** START OF The input **

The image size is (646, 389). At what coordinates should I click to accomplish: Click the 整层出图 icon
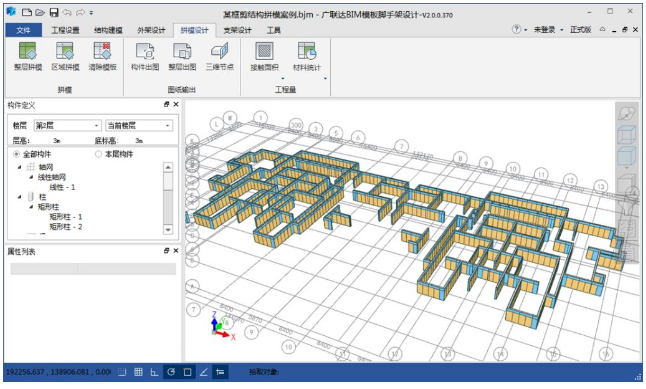coord(182,51)
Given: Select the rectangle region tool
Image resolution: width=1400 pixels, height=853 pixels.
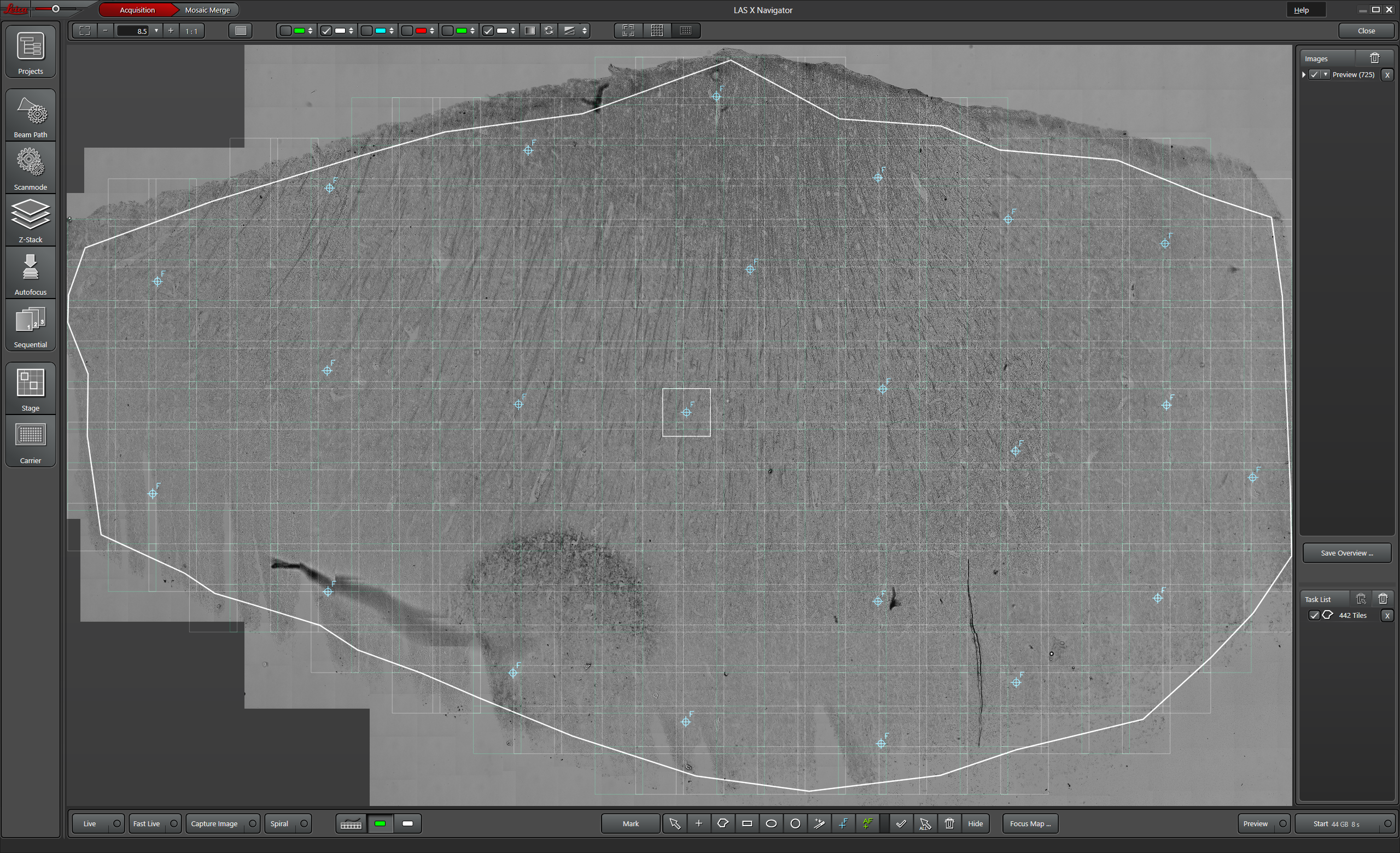Looking at the screenshot, I should (x=746, y=823).
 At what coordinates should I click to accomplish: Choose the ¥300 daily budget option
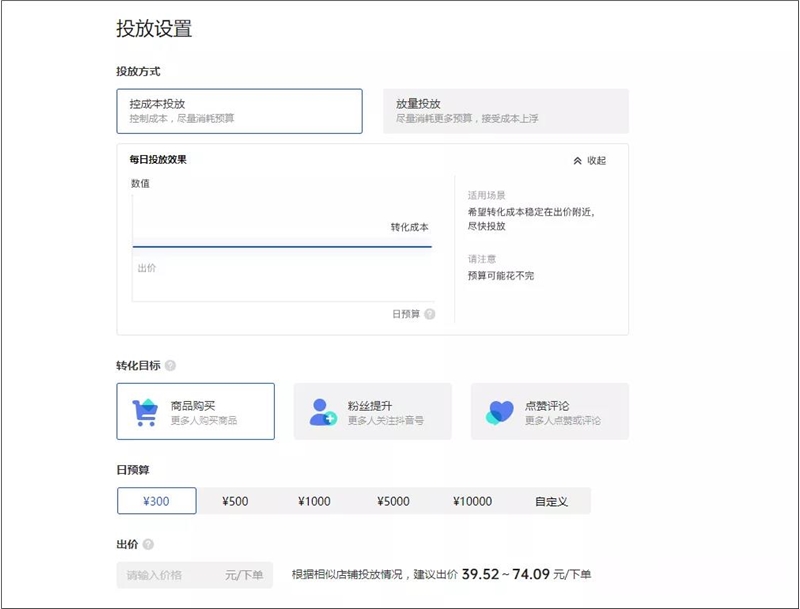[x=154, y=500]
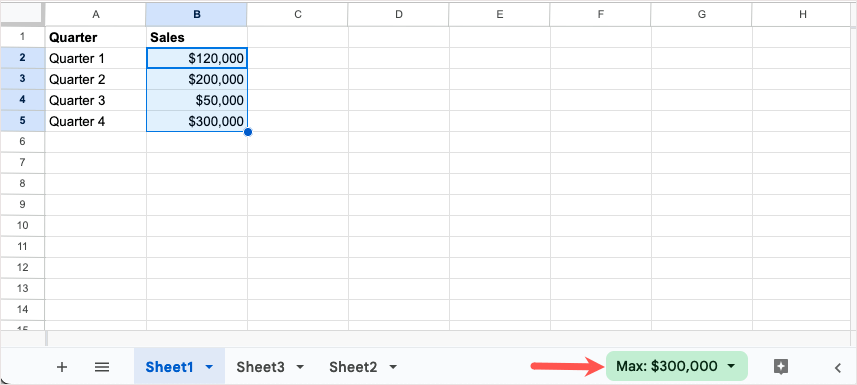Select column D header

pos(398,15)
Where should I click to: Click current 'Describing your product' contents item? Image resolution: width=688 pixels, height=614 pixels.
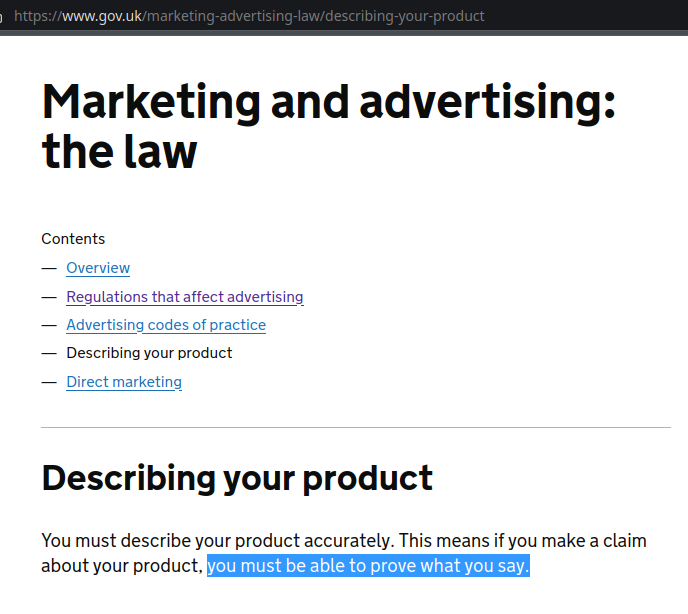(x=149, y=353)

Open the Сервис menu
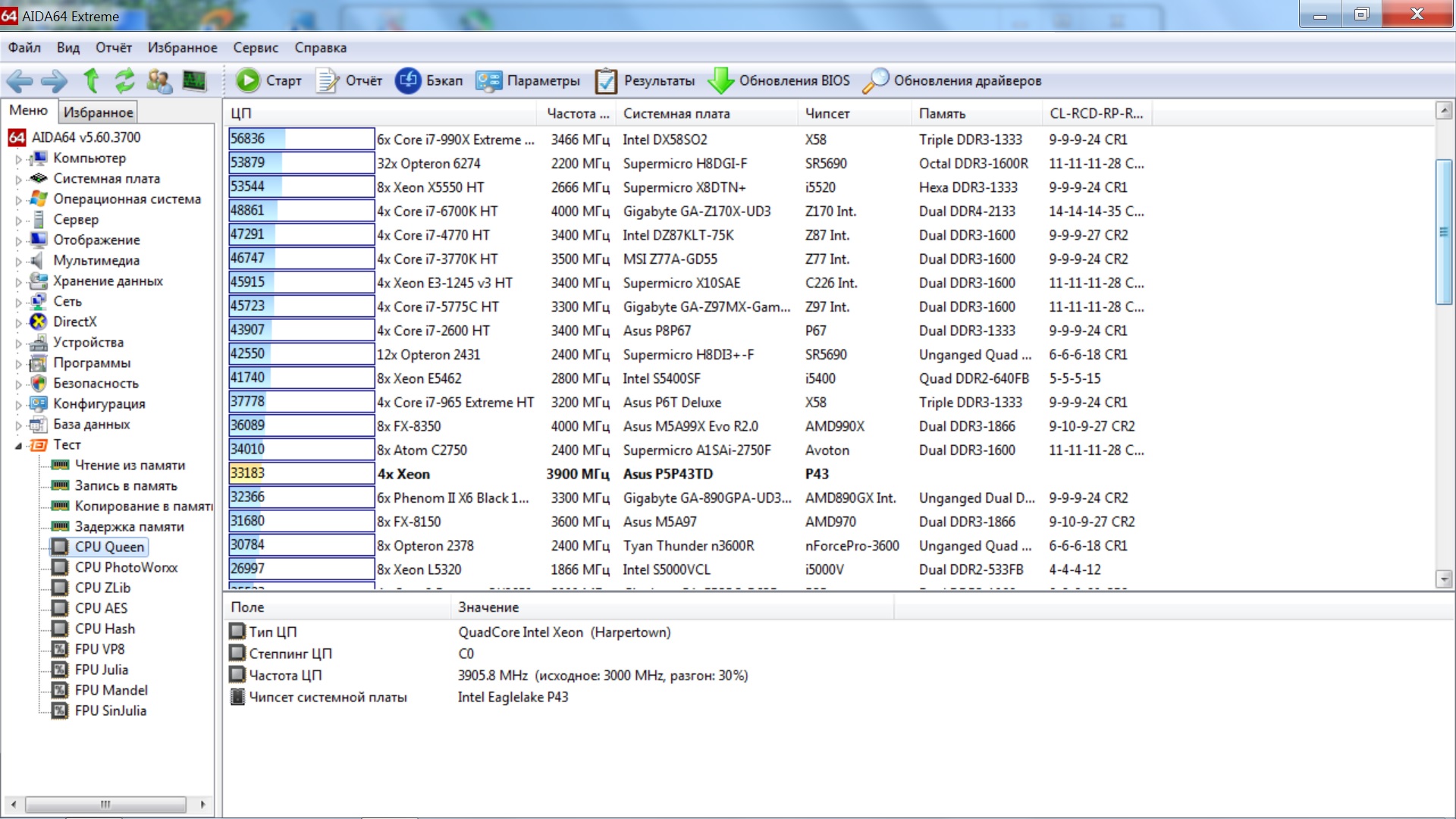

** END OF The input **

Written problem =>
Rewrite all the data above with "Image resolution" changed to "Screen size" everywhere it appears, leaving everything else as it is. Leave the pictures out.

Output for this exercise =>
The image size is (646, 389). At what coordinates should I click to accomplish: Click the 整层出图 icon
coord(182,51)
Given: Select the rectangle region tool
Screen size: width=1400 pixels, height=853 pixels.
Looking at the screenshot, I should (x=746, y=823).
 At what coordinates should I click to accomplish: Choose the ¥300 daily budget option
[x=154, y=500]
Select column D header

pos(398,15)
Where should I click to: Click current 'Describing your product' contents item? Screen size: width=688 pixels, height=614 pixels.
(x=149, y=353)

Open the Сервис menu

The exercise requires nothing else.